--- Vorliegender Text ---
Ich glaube, dass das den meisten gar nicht bewusst ist. Jährlich werden über 8.000 Vergewaltigungen angezeigt (bei ca. 1000 kommt es zur Anklage), doch wirklich etwas davon mitbekommen tun wir nicht. Dabei unterscheiden sich die Zahlen zwischen Deutschland und Spanien kaum. Wenn mal darüber in den Medien berichtet wird, dann immer als Einzeltat (was natürlich für die einzelne Tat stimmt), aber nie als Teil eines großen Ganzen. Jedes Jahr werden während des Oktoberfests in München zwischen 10 und 16 Vergewaltigungen angezeigt, die Dunkelziffer liegt bei ca. 200 in den 16 Tagen, die das Volksfest dauert. Bei jedem kleineren oder größeren Festival kommt es zu sexuellen Übergriffen. Doch wir bekommen davon nichts mit. Erst letztes Jahr kam es bei den Sanfermines in Pamplona (Navarra, Spanien) zu mehreren Vergewaltigungen und zu einer der abartigsten Gruppenvergewaltigungen, von denen ich je gehört habe.
---
Führe den Text über sexuelle Übergriffe auf Volksfesten in Deutschland und Spanien nach seinem letzten Satz fort.
--- Gegebene Informationen ---
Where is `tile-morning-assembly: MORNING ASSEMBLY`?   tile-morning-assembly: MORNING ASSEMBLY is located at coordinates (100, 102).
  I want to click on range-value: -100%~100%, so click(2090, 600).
---
Deine Antwort ->
Und auch wenn wir heute glauben mögen, dass doch alles gut geregelt ist und dass unsere Gesellschaft gereift ist, dann reicht ein Blick ins Internet, um sich vom Gegenteil zu überzeugen. Man brauch nicht lange suchen, um Trolls zu finden, die unter Zeitungsartikel oder auf Journalistinnen-Profilen offen Vergewaltigungen banalisieren, mit Vergewaltigungen drohen etc. Es sind Trolls, ja. Aber es sind viele, und dass es Männer hierzulande gibt, die immer noch solche Denkmuster in sich tragen, die oft durch zu viel Alkohol zum Vorschein kommen, beweist, dass wir von einer gesunden, geschlechtlich gleichgestellten Gesellschaft unglaublich weit entfernt sind.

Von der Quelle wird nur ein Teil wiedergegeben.